On 2/3/13 11:00 PM, David Nadlinger wrote:
The problem I see is that usually, one can insert grouping pairs of
parentheses into an expression according to the operator
precedence/associativity rules at will without changing the result. This
isn't merely a theoretical exercise, but the way (well, in the form of
trees) I tend to reason about source code intuitively.

Well this is going to sound bad, but you either use reason or intuition. I don't see how one can reason intuitively.

Now, grouping the expression »&a.b« according to the precedence rules
yields »&(a.b)« – but in your proposal, they mean completely different
things.

I agree they mean different things. I'm unclear that's a problem. All your examples stop here, there's no propagation of the issue. To take the address of a property, one writes &obj.prop. To take the address of a property's result, one writes &(obj.prop). And that's that. It all works with typeof.

You could argue that &<expression>.<identifier> is a special construct
different from the normal address-of operator. But where do you mentally
draw the line? What about &a.b.c <-> &(a.b).c <-> &((a.b).c)? &(a + b).c
<-> &((a + b).c)?

That argument is easily destroyed. In a.b.c, a.b is the expression and c is the property name.

Again, from an user's perspective the change in behavior seems to be
completely at odds with the usual rule in C-family languages that
grouping parens can be added without changing the meaning of an
expression.

I think we avoid much more bizarre things that way, such that expr and &expr meaning sometimes the same exact thing. Or that we have expressions without a type. And nobody blinks an eye. I just think we're better off.

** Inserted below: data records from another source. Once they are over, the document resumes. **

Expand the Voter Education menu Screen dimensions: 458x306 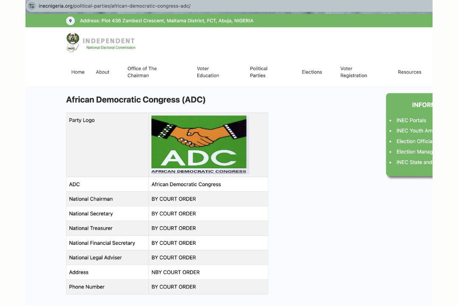point(208,72)
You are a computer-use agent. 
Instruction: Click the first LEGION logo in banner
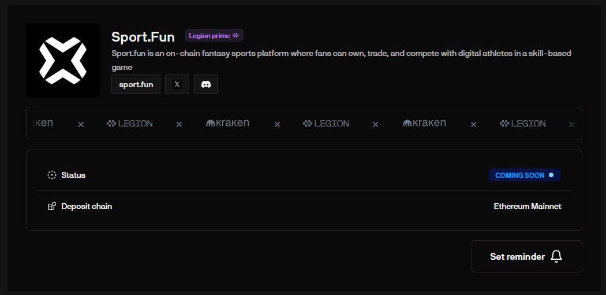pyautogui.click(x=130, y=124)
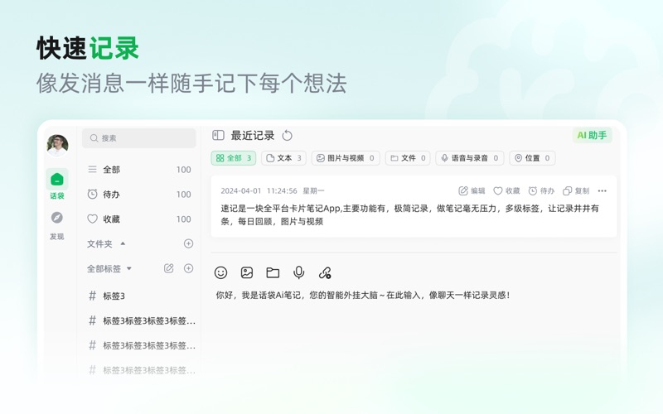663x414 pixels.
Task: Collapse the 文件夹 folder section
Action: 123,243
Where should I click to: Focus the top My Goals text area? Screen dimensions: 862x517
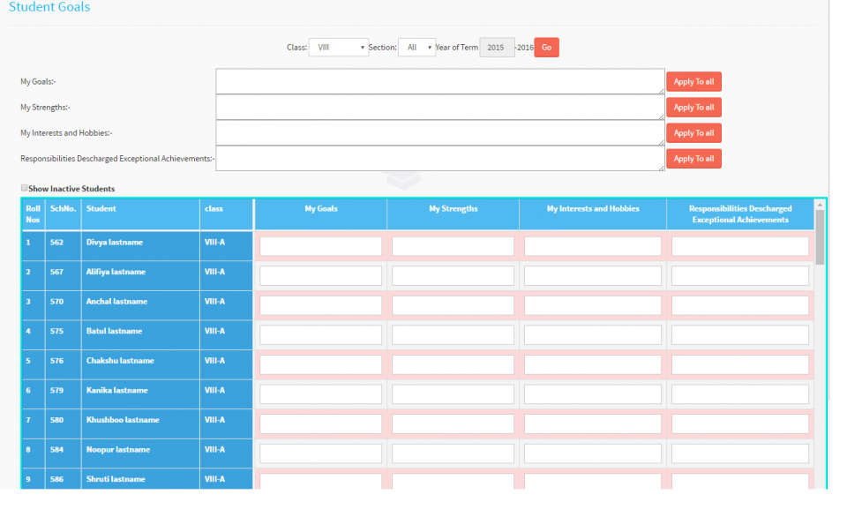pyautogui.click(x=439, y=81)

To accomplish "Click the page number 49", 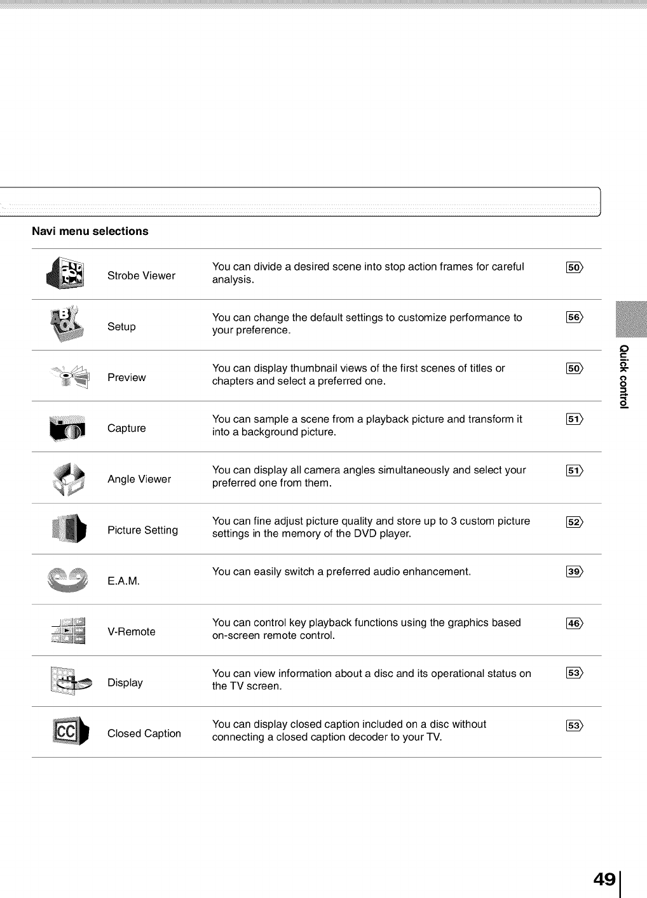I will (x=604, y=879).
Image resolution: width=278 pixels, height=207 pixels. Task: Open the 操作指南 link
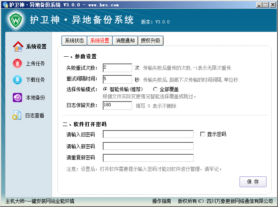161,201
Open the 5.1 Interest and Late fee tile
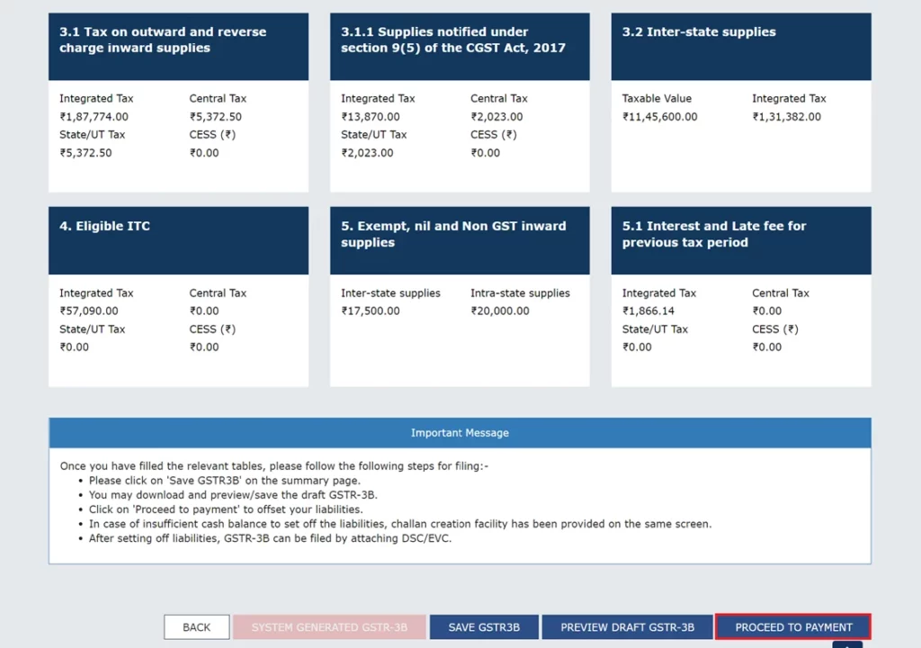921x648 pixels. click(x=741, y=240)
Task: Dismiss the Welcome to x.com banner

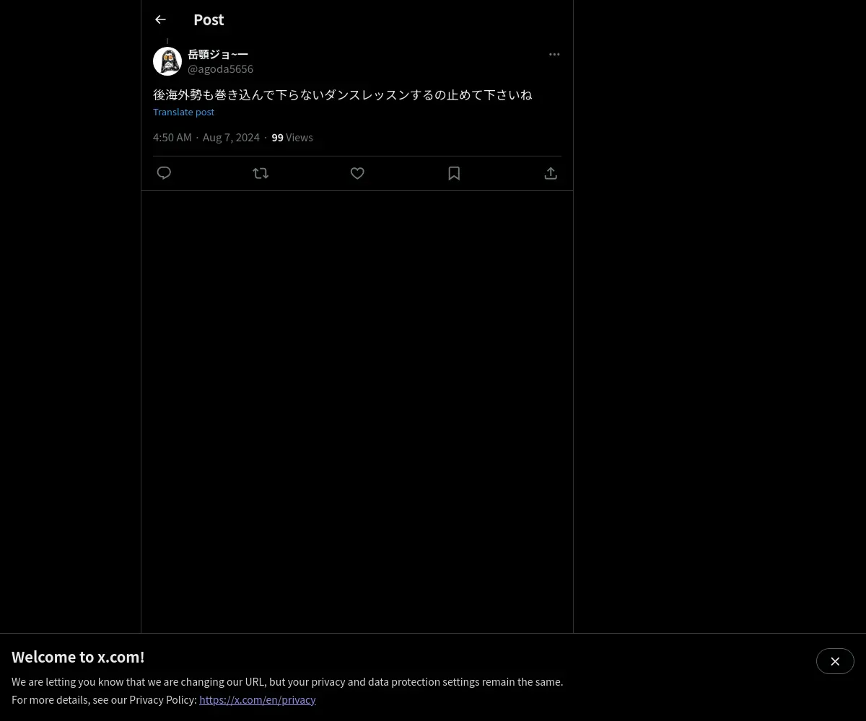Action: [x=835, y=661]
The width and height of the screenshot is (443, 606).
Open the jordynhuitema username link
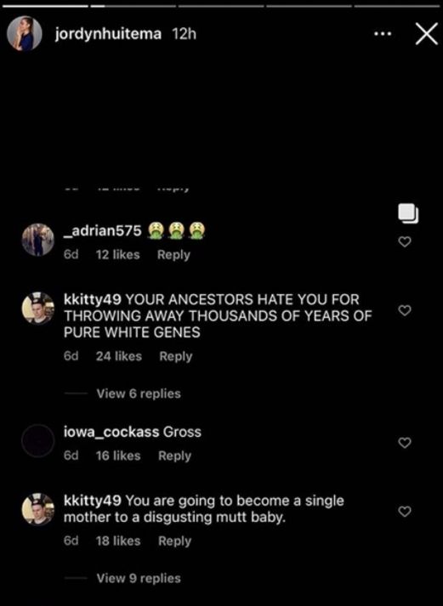tap(108, 34)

Thus, this part of the proposed syntax strikes me as being
extremely misleading, which is especially bad because the situation with
the two possible meanings is confusing enough to start out with already.
And how often do you think you'll find yourself in the situation of
needing to get a delegate from a property anyway? Can't we just make
»@property getter expressions are always equivalent to their return
value« a hard (simple!) rule and add something like
__traits(propertyGetter, ...) for the rare cases where you really need
to get hold of the underlying function?

I don't see where the trouble is. If I thought the trait is necessary, I'd make it part of the proposal. Currently I don't see it as necessary, but I definitely can be convinced.